Para além do seu nome peculiar, A-dos-Ruivos tem muita história documentada. As notícias do século XIV que chegaram aos dias de hoje caracterizam esta aldeia como sendo essencialmente agrícola, contando com hortas, pomares, searas, e com terras especialmente aptas para vinha. Assim, não é de admirar que as terras fossem bastante disputadas por instituições religiosas, como o Mosteiro de Alcobaça, a Abadia de Santa Clara de Coimbra, a Igreja de Santa Maria de Óbidos e até mesmo a Igreja de S. Pedro do Carvalhal.
Graças ao solo rico para vinha, a aldeia contava com lagares e adegas bem guarnecidas de equipamentos. Tinha também o seu porto, conhecido por Porto da Ribeira ou Porto da Ribeira da Várzea. Nele, o ribeiro desaguava no rio Bogota.
Sabe-se que em 1337 a população fundou uma confraria e uma albergaria, o que denuncia a grande passagem de peregrinos e caminhantes pela zona. Esta obra de cariz assistencial foi chamada Albergaria e Confraria do Espírito Santo de A-dos-Ruivos.
Já em 1527, conseguimos encontrar em A-dos-Ruivos uma grande variedade de profissões, o que indica prosperidade no local. Pode-se destacar a presença de sapateiros, alfaiates, oleiros e até vassalos do monarca (ou seja, pessoas contempladas com rendas reais).

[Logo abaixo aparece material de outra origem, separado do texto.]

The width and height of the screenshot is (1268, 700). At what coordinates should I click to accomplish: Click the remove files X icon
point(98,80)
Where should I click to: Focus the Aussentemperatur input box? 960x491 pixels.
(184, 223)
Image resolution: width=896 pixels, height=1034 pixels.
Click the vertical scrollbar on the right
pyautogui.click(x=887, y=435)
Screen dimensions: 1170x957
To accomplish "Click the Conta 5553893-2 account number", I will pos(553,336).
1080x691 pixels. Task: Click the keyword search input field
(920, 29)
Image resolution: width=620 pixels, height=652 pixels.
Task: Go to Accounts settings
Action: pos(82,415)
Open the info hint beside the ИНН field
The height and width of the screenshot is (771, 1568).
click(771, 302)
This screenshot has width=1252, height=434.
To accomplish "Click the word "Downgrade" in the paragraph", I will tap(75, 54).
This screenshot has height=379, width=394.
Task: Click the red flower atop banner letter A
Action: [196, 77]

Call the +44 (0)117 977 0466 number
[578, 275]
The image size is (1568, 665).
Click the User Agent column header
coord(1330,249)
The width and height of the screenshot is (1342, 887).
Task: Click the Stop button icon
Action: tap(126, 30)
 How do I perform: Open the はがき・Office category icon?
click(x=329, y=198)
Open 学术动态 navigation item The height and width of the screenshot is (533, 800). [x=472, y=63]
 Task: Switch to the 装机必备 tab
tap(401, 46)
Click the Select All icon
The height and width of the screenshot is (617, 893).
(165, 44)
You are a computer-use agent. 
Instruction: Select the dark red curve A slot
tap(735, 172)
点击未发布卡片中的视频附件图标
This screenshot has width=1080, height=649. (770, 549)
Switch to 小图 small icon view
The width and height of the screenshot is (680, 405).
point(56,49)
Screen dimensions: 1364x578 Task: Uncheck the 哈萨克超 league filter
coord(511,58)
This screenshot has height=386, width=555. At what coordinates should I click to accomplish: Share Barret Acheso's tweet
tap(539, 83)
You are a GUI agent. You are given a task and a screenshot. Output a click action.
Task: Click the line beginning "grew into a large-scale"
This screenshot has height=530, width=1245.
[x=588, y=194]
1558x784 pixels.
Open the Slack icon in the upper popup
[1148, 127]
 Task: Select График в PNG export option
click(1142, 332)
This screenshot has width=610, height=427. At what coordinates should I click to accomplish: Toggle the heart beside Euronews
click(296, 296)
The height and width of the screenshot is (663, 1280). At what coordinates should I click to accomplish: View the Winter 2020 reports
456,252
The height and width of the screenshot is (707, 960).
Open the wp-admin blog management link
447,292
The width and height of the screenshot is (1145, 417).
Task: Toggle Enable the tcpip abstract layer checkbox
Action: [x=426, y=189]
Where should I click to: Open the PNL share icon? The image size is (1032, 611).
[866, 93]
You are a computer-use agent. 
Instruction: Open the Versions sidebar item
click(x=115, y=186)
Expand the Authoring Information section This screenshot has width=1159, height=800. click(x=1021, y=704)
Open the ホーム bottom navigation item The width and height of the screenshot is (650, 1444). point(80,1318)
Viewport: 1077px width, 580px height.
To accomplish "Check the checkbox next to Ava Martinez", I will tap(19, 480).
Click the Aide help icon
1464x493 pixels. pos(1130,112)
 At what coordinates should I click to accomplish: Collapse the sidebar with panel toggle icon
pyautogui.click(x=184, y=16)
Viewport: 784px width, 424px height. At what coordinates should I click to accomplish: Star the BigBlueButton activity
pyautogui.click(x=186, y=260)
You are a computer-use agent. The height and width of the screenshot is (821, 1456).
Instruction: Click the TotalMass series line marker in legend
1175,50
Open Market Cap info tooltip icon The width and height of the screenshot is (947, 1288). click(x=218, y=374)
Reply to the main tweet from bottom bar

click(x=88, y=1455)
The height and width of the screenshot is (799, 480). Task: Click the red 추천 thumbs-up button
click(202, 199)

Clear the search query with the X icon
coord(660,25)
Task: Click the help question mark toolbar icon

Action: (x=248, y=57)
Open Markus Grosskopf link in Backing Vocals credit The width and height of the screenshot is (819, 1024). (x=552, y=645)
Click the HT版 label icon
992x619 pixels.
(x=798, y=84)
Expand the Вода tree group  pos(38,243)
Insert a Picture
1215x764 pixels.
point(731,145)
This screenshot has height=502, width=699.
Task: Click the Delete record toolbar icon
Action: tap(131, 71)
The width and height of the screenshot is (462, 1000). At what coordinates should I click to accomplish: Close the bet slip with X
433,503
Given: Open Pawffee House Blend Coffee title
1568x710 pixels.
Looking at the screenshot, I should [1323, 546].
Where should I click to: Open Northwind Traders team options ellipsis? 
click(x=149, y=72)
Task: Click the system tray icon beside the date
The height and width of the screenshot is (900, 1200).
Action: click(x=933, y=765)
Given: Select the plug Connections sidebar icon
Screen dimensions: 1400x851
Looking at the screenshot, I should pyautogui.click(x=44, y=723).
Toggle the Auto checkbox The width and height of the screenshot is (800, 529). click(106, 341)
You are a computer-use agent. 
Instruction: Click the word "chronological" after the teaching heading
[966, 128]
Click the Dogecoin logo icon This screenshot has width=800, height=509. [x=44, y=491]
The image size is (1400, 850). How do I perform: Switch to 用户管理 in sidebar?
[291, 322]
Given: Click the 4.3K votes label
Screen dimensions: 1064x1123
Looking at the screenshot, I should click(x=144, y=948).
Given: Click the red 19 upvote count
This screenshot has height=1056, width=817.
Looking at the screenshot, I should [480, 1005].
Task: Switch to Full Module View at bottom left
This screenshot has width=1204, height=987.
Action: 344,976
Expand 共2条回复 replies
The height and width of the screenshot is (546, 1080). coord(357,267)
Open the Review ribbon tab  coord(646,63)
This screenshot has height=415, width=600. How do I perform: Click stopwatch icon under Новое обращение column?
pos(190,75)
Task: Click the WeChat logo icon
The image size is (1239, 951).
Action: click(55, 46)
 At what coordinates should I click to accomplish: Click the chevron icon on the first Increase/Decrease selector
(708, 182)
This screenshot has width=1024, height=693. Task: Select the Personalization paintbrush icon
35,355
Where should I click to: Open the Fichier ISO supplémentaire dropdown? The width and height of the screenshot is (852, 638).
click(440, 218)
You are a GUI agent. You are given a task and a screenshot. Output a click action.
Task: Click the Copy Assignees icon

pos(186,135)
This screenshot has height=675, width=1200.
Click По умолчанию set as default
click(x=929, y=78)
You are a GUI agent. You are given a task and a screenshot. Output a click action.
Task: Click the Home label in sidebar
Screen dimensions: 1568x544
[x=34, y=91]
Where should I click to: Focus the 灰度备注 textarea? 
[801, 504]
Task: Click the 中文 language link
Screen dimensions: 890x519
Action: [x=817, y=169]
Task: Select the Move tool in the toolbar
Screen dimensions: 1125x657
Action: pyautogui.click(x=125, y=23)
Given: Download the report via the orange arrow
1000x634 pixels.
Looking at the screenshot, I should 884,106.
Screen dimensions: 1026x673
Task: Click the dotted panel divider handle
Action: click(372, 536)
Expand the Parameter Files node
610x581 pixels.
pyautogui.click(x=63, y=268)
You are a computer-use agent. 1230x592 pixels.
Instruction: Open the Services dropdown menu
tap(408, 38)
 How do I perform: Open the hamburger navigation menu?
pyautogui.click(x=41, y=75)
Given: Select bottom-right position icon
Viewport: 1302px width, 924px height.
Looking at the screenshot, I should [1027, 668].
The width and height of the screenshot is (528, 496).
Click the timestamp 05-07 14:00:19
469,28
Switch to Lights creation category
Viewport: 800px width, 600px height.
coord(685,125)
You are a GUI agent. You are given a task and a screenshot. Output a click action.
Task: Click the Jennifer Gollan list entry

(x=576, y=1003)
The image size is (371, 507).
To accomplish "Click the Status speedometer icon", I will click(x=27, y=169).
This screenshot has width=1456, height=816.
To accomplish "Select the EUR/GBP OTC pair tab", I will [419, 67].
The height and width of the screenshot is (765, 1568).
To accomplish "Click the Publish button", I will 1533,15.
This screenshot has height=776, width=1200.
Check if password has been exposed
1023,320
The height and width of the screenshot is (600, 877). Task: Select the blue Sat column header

No final do século XIV, a aldeia possuía já uma Igreja dedicada a Santa Catarina. Junto à Igreja, encontrava-se o Rossio, de uso comunal, onde os moradores costumavam largar o gado e onde se realizava, uma vez por ano, uma feira de grande importância económica, sendo ponto de encontro de mercadores e comerciantes da região no dia de Santa Catarina. Existem também relatos de uma fonte, com o nome de "Fonte Boa" ou "Fonte Santa".
Mais recentemente (século XIX), esta povoação foi retratada pelos escritos de Júlio César Machado, no livro "Serões na Aldeia", já que aí tinha uma casa onde passava os seus tempos livres. Em sua homenagem, a população erigiu-lhe um busto junto à capela local.
A-dos-Ruivos está apenas a uma hora de distância de Lisboa (78km) pela A8, pelo que merece bem um passeio de fim de semana.